* [What the task requires] Write out the entries word for word, beginning at the very start and stopping after the line that contains "pos(51,119)". Leave the pictures out of your copy.

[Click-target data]
----------------------------------------

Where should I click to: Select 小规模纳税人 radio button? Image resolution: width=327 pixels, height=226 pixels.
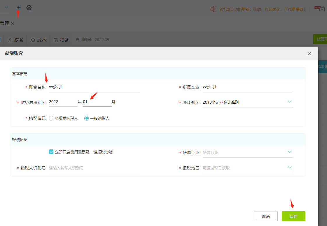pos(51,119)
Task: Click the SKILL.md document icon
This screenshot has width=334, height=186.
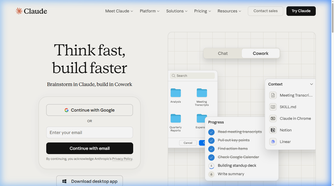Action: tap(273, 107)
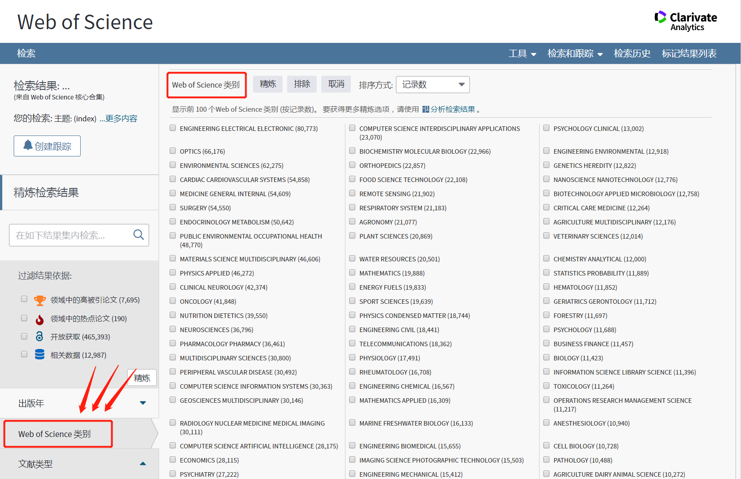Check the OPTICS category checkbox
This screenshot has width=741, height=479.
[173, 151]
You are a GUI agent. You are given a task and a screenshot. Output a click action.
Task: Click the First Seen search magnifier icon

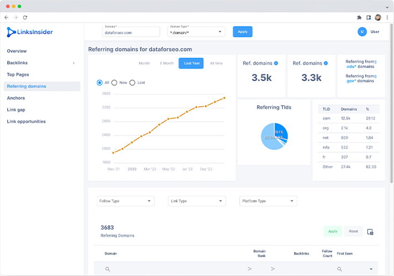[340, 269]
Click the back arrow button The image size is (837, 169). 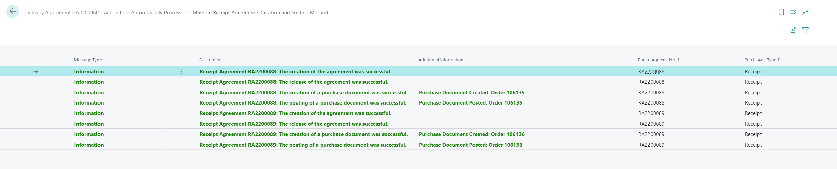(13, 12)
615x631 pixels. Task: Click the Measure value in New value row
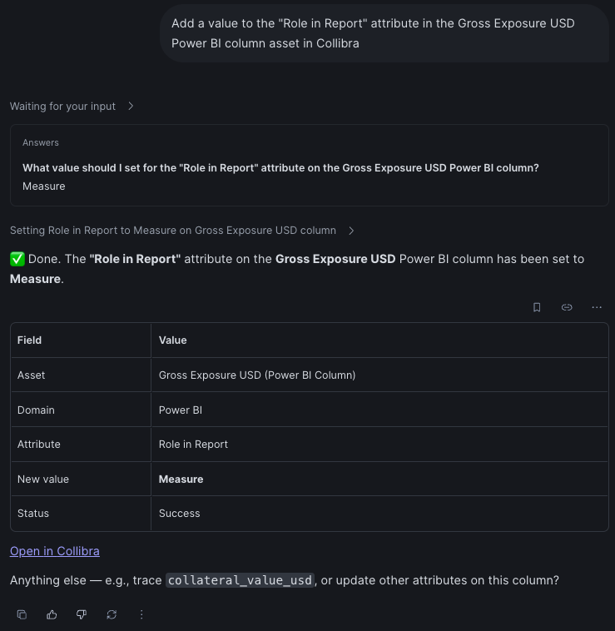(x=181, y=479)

----------------------------------------

* [Answer in full]
Where should I click to: Select 小规模纳税人 radio button? Image resolution: width=327 pixels, height=226 pixels.
pos(51,119)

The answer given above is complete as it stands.